A few years ago, I happened into my favorite independently owned and operated local bookstore, and found an amazing gem of a book.
I wasn’t at all familiar with Terry Pratchett, though I had a tentative love for Neil Gaiman. Gaiman is clever and entertaining, but I personally don’t find him very funny. I was enchanted with the intelligent humor in Good Omens, which is sort of a parody of The Screwtape Letters ( incidentally, Screwtape is my least favorite C. S. Lewis book ever). Satirizing satire is always fun, and the conclusions these two authors managed to make had me deliriously giddy with delight.
From the first chapter (Thanks, Harper Collins!):
Current theories on the creation of the Universe state that, if it was created at all and didn’t just start, as it were, unofficially, it came into being between ten and twenty thousand million years ago. By the same token the earth itself is generally supposed to be about four and a half thousand million years old.
These dates are incorrect.
Medieval Jewish scholars put the date of the Creation at 3760 B.C. Greek Orthodox theologians put Creation as far back as 5508 B.C.
These suggestions are also incorrect.
Archbishop James Usher (1580–1656) published Annales Veteris et Novi Testamenti in 1654, which suggested that the Heaven and the Earth were created in 4004 B.C. One of his aides took the calculation further, and was able to announce triumphantly that the Earth was created on Sunday the 21st of October, 4004 B.C., at exactly 9:00 A.M., because God liked to get work done early in the morning while he was feeling fresh.
This too was incorrect. By almost a quarter of an hour.
The whole business with the fossilized dinosaur skeletons was a joke the paleontologists haven’t seen yet.
This proves two things:
Firstly, that God moves in extremely mysterious, not to say, circuitous ways. God does not play dice with the universe; He plays an ineffable game of His own devising, which might be compared, from the perspective of any of the other players,* to being involved in an obscure and complex version of poker in a pitch-dark room, with blank cards, for infi nite stakes, with a Dealer who won’t tell you the rules, and who smiles all the time.
Secondly, the Earth’s a Libra.
You can see where I might get a little excited about this book off the bat. If you can’t… why are you reading my blog, anyway?
Fast forward a year or so, when I was back to full-time Tom Robbins love, and happened to start seeing a serious Terry Pratchett fan. A fan that owns every Discworld novel ever, and had them stacked up awkwardly all over his house. At the time, I was something of a genre snob. “I don’t usually read fantasy,” I’d sneer. “It’s full of unicorn-laden glades and heaving-bosomed run-ons, and none if it is punctuated properly…” But I made an exception for the man that co-wrote Good Omens, when my boyfriend gifted me with a copy of Going Postal.

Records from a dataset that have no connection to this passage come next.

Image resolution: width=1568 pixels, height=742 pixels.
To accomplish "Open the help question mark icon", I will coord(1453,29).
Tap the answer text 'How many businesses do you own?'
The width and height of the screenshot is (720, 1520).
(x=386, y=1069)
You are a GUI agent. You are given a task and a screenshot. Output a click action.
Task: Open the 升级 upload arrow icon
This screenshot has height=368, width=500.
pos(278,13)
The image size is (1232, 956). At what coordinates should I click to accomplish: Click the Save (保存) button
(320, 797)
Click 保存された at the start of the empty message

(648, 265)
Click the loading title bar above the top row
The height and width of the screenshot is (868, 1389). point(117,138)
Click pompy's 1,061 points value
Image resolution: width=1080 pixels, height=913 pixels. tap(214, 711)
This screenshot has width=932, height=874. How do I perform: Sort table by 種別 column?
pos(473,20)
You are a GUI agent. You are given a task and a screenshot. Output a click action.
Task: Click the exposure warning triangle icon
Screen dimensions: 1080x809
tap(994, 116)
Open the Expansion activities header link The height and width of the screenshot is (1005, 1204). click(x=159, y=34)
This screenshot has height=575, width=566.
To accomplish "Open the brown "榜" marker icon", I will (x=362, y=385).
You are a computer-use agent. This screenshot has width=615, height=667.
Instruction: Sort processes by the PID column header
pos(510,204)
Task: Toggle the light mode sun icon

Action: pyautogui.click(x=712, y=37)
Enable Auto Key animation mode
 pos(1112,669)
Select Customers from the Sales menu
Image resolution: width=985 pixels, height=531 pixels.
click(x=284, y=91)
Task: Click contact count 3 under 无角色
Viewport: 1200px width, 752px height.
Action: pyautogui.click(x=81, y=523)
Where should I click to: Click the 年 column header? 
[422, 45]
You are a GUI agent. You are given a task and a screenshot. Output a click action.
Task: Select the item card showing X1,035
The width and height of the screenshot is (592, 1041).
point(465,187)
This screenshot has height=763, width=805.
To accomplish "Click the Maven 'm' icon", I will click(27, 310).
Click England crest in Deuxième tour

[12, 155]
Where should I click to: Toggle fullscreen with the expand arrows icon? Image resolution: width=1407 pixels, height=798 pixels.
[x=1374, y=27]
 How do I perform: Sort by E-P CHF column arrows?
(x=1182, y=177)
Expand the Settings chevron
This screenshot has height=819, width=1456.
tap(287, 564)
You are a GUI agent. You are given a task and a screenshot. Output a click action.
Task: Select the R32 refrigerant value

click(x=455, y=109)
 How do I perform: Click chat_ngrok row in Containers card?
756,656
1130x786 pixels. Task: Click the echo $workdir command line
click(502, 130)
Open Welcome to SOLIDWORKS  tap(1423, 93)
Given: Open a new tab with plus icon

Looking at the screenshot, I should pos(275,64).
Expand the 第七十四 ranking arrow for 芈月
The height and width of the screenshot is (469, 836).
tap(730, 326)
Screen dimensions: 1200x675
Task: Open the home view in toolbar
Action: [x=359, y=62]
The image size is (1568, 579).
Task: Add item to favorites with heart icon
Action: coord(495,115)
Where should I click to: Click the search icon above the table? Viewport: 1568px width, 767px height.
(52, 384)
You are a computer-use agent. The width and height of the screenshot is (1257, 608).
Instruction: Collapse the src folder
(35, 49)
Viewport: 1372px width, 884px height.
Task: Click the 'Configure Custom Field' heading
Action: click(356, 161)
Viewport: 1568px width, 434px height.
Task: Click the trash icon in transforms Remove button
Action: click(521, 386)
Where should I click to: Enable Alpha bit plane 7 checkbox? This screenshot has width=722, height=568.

Terry Pratchett is so wonderful that he even makes up great words, like gevaisa (“tomb of living words”). And Going Postal was seriously awesome for a plethora of other reasons, too. So I read Wyrd Sisters and Equal Rites and a few more. And then, last night, I stayed up all night long and read Sourcery on my Fire, because it’s back-lit so I can read when I have insomnia but am too lazy to be bothered with lights. It was groovy, too. But a smart thing to do is not read Terry Pratchett novels when you have insomnia, because they make you want to stay up to see what happens next. So don’t do that unless you plan on staying up until you finish the novel.
When you do, there are plenty more of them waiting.